### WHAT TO WORK ON
Copy out, word for word, everything from the start of the entries down to and including the line that contains "Action: 730,457".
>> start EXTRACTED DATA
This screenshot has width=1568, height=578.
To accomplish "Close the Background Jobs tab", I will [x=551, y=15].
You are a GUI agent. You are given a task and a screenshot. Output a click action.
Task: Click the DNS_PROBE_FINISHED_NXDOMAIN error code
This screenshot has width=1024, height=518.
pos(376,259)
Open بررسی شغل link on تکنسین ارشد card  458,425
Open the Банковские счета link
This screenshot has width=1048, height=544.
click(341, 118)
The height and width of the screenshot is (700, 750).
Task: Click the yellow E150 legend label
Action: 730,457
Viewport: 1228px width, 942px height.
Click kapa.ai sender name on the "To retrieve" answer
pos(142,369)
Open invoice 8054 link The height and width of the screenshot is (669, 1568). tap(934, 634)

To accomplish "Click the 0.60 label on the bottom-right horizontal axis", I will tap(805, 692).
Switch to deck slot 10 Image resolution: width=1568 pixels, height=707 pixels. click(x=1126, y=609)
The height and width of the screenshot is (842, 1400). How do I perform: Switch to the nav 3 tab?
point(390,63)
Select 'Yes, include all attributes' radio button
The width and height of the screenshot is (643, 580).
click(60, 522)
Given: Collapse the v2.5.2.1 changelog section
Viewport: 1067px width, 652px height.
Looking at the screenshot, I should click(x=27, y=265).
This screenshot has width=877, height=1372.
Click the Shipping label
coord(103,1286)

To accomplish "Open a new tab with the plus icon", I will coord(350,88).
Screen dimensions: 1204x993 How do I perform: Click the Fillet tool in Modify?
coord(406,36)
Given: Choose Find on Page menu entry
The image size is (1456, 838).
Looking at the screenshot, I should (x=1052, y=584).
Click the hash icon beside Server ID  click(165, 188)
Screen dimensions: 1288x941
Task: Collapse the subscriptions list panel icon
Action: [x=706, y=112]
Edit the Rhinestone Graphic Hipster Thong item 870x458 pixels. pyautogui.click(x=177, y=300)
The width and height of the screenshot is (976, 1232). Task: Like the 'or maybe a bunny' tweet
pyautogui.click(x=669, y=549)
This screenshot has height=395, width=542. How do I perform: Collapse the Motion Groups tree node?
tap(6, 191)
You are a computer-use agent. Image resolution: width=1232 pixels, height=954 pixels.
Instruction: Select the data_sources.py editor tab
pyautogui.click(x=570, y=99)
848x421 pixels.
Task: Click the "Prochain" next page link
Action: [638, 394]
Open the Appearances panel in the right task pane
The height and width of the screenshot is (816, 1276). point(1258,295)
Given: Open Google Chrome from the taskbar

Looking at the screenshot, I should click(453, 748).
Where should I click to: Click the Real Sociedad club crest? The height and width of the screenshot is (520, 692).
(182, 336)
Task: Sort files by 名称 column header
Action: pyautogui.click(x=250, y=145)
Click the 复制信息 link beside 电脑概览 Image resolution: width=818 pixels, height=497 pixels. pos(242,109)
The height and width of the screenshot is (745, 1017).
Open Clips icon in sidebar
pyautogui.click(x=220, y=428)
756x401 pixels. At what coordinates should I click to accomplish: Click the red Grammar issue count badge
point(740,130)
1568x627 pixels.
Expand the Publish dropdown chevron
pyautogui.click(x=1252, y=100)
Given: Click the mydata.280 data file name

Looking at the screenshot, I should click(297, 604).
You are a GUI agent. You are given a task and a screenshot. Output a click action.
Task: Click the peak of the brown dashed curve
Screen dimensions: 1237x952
>> end EXTRACTED DATA
### EXPECTED OUTPUT
This screenshot has width=1568, height=578.
To accomplish "Close the Background Jobs tab", I will [x=551, y=15].
You are a GUI agent. You are given a task and a screenshot. Output a click action.
Task: Click the DNS_PROBE_FINISHED_NXDOMAIN error code
This screenshot has width=1024, height=518.
pos(376,259)
Open بررسی شغل link on تکنسین ارشد card  458,425
Open the Банковские счета link
This screenshot has width=1048, height=544.
click(341, 118)
The height and width of the screenshot is (700, 750).
Task: Click the yellow E150 legend label
Action: 730,457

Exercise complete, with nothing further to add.